L’Ue risulta perdente nel confronto con la produttività oraria degli Usa dal 2000 in poi in tre comparti knowledge-intensive chiave per lo sviluppo economico:

a) finanza e assicurazioni (con una minor crescita rispetto agli Usa del 17,2%), ossia il settore chiave per la canalizzazione del risparmio verso gli investimenti;

b) Attività professionali, tecniche e scientifiche (Apts, minor crescita rispetto agli Usa del 44,5%), ossia le attività che rappresentano un input produttivo decisivo per l’efficienza delle imprese;

c) Qui il confronto diventa impietoso. Il comparto Ict, ossia il settore chiave per i processi produttivi e la digitalizzazione di tutte le imprese: dal 2000 la produttività oraria del settore Ict nell’Ue è aumentata del 65%, negli Usa del 240%, nel Regno Unito del 290%. È importante prendere coscienza del fatto che queste crescite di produttività così importanti negli Usa e nel Regno Unito sono state ottenute grazie alla crescita del valore aggiunto e non a scapito dell’occupazione nel settore.

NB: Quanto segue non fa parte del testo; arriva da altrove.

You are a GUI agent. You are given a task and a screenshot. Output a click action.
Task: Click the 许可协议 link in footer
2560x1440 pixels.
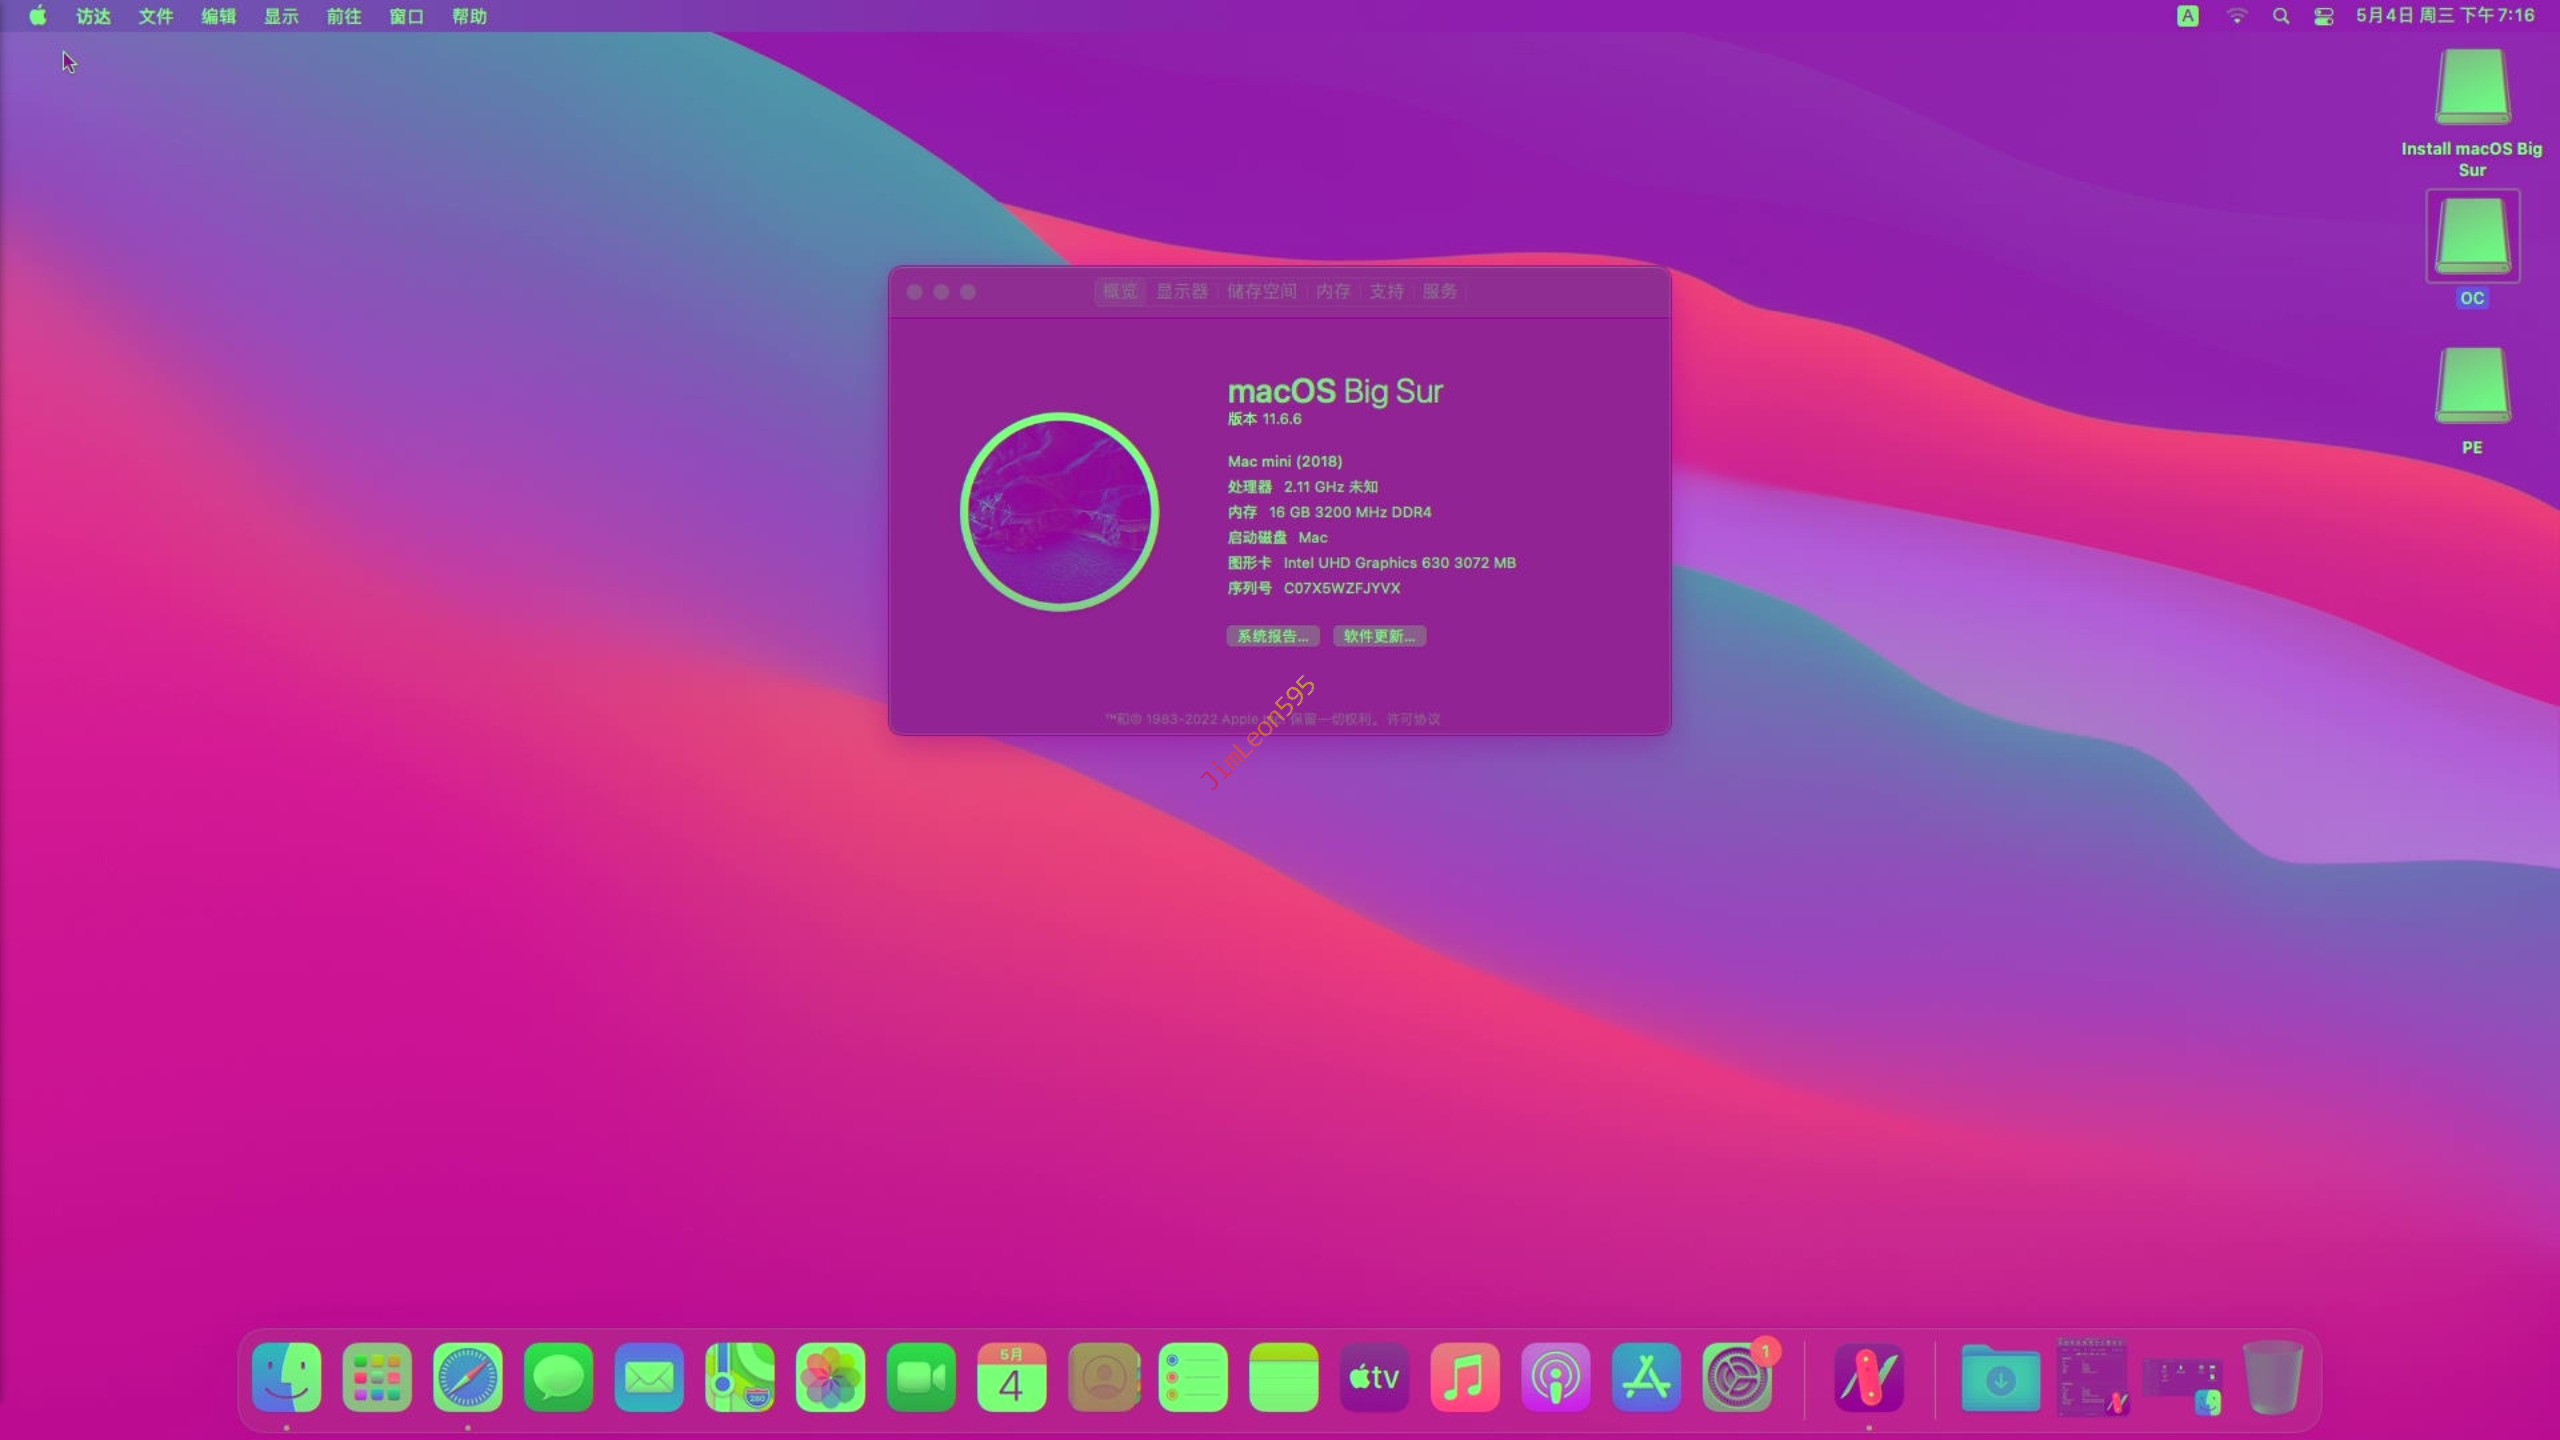(1413, 719)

Appare necessario, quindi, individuare policy atte a rilanciare questi comparti, accomunati dall’essere settori knowledge intensive. La spesa in Ricerca e Sviluppo (R&S) in percentuale del Pil nell’Ue si è stabilizzata al 2,27% nel 2021 (con focus su settori a media tecnologia), rimanendo ben al di sotto di quella degli Stati Uniti (3,46%) e anche del Giappone (3,34%), focalizzata invece su settori ad alta tecnologia. La riallocazione e l’incremento delle spese Ue in R&S (di cui si discute molto ma purtroppo con scarsi risultati pratici) dovrebbero essere indirizzati verso i tre settori indicati (con priorità ai progetti high-tech e con impatto più rilevante in campo ambientale).

Le misure adottate nell’Ngeu sono state indirizzate maggiormente ad aree come energia e infrastrutture, dei cui impatti indiretti beneficia, in primis, la manifattura e solo in misura riflessa e molto ridotta i comparti chiave del terziario di mercato. L’Rrf prevede che solo il 20% delle risorse vengano spese in digitalizzazione della Pubblica amministrazione e nel settore corporate. Dato il ritardo non solo in R&S ma anche nell’adozione di processi digitali dei principali comparti del terziario di mercato, risorse aggiuntive andrebbero individuate e/o dirottate da altri capitoli di spesa verso la digitalizzazione e l’Intelligenza artificiale, ossia la dimensione della digitalizzazione rivolta al futuro.

In particolare, sarebbe opportuno che gli investimenti in infrastrutture finanziate con Rrf siano indirizzati – in misura significativamente maggiore di quanto previsto allo stato attuale – verso infrastrutture come 5G e fibra, tecnologie satellitari, data centers, micro-chip, semiconduttori e verso il rapido sviluppo di competenze/managerialità che sono un pre-requisito per lo sviluppo di servizi e applicazioni digitali e di Ia, quest’ultima essendo il campo globale su cui si giocherà la competitività nei prossimi anni e decenni.

Per questo occorre una decisa svolta europea verso la riduzione del crescente gap con gli Usa relativo all’innovazione e all’adozione dell’Ia da parte delle imprese, adozione che peraltro comporta la revisione dei processi produttivi. La capacità di operare tale revisione richiede in tutta evidenza competenze tecnologiche profonde sia all’interno delle aziende che dei fornitori. Per avere una dimensione del ritardo Ue, sia nella comprensione della rilevanza del fenomeno che della grave sottostima dell’urgenza di intervenire, basti considerare che i soli investimenti privati in IA negli Usa nel 2023 sono stati circa 67 miliardi di dollari, mentre il recente pacchetto di misure relativo all’Ia approvato dalla Ce prevede un investimento di un miliardo di euro all’anno fino al 2027 per l’intera Ue.

Parallelamente, l’obiettivo di ridurre il gap con gli Usa (e presto anche con la Cina che sta sfornando un numero di brevetti paragonabile agli Usa) richiede attenzione ai temi della formazione, dando priorità a un miglioramento significativo del legame tra imprese e sistema dell’istruzione, dell’Università e dei centri di ricerca, al fine di favorire l’attrazione di talenti dall’estero e la ritenzione di quelli europei, basandosi sulle esperienze di modelli di altre aree/paesi e investendo anche in grandi Campus universitari.